Now, however, Mr Hollande is touting an urgent acceleration of reforms, promising to cut public spending, taxes and labour costs in what he called a “responsibility pact” with business to generate growth and jobs.
It has been widely portrayed as Mr Hollande, always a moderate, finally turning his back on the hard left. This week, for the first time, he publicly proclaimed himself a social democrat (centre-left) – a term of insult to many on the French left (socialists).
Here, there may be a parallel with the conduct of his private life. He has always seemed inclined to let events take their course before being forced by a crisis to make a decision.
Says another chief executive: “He was wrongly convinced that France would rebound when the rest of the world rebounded. But in the past two or three months, France was really lagging. He has acted because becoming the sick man of Europe is not the way to have your voice heard on the international stage.”
Mr Hollande will face a tough test both in local polls in March and in European elections in May from surging support for Marine Le Pen’s far-right National Front. Lurking in the shadows, meanwhile, is the vengeful figure of Mr Sarkozy, relishing Mr Hollande’s gaffes and plotting a comeback.
But Mr Hollande appears serene.

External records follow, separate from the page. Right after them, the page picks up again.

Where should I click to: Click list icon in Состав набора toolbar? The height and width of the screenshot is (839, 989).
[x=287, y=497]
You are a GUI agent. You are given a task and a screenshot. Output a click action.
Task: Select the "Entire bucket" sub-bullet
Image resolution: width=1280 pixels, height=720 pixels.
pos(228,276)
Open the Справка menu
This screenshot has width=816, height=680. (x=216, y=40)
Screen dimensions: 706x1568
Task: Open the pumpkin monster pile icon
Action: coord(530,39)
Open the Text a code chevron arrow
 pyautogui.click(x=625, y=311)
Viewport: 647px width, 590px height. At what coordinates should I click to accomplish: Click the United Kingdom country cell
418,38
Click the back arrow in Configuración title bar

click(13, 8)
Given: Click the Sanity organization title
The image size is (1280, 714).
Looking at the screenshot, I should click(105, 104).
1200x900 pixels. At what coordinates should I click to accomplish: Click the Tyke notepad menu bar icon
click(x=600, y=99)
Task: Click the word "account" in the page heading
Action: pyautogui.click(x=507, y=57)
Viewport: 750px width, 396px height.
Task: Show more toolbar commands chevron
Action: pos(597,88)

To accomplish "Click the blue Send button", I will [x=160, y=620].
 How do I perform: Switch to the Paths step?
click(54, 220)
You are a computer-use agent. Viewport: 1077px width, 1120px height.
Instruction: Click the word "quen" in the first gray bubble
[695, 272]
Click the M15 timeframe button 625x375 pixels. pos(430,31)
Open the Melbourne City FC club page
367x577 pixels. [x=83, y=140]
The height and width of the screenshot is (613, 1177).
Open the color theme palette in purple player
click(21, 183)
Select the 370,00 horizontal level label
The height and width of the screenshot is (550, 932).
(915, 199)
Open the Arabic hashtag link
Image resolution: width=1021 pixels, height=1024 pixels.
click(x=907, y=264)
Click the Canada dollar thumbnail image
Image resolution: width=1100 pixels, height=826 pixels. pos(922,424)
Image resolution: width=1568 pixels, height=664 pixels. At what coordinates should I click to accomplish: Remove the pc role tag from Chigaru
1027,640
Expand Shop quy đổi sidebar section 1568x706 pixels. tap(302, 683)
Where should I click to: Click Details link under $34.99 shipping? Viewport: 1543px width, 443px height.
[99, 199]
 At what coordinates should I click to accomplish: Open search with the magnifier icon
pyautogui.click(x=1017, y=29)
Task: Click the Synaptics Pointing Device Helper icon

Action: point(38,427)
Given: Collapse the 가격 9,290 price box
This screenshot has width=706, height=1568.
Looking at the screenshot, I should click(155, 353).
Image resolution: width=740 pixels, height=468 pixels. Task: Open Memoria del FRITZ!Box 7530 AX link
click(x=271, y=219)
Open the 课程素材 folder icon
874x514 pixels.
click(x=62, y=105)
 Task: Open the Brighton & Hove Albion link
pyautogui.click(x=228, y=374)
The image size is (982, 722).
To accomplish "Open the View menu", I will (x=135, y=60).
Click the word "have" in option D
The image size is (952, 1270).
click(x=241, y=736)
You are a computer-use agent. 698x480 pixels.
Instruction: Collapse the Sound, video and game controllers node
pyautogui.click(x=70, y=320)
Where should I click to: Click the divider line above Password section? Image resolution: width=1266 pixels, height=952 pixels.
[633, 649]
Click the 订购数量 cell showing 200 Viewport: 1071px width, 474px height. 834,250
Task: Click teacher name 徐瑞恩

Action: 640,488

Ms Amar says her book title hints at his conviction that he can recover to win again in 2017. “He’s someone who always believes things will get better, that he will get out of trouble,” she says.
“He believes that he is smarter than everyone else – everyone, including his rivals and his colleagues. Throughout his career, he has been underestimated.”
That would include, it seems, his attractiveness to glamorous women.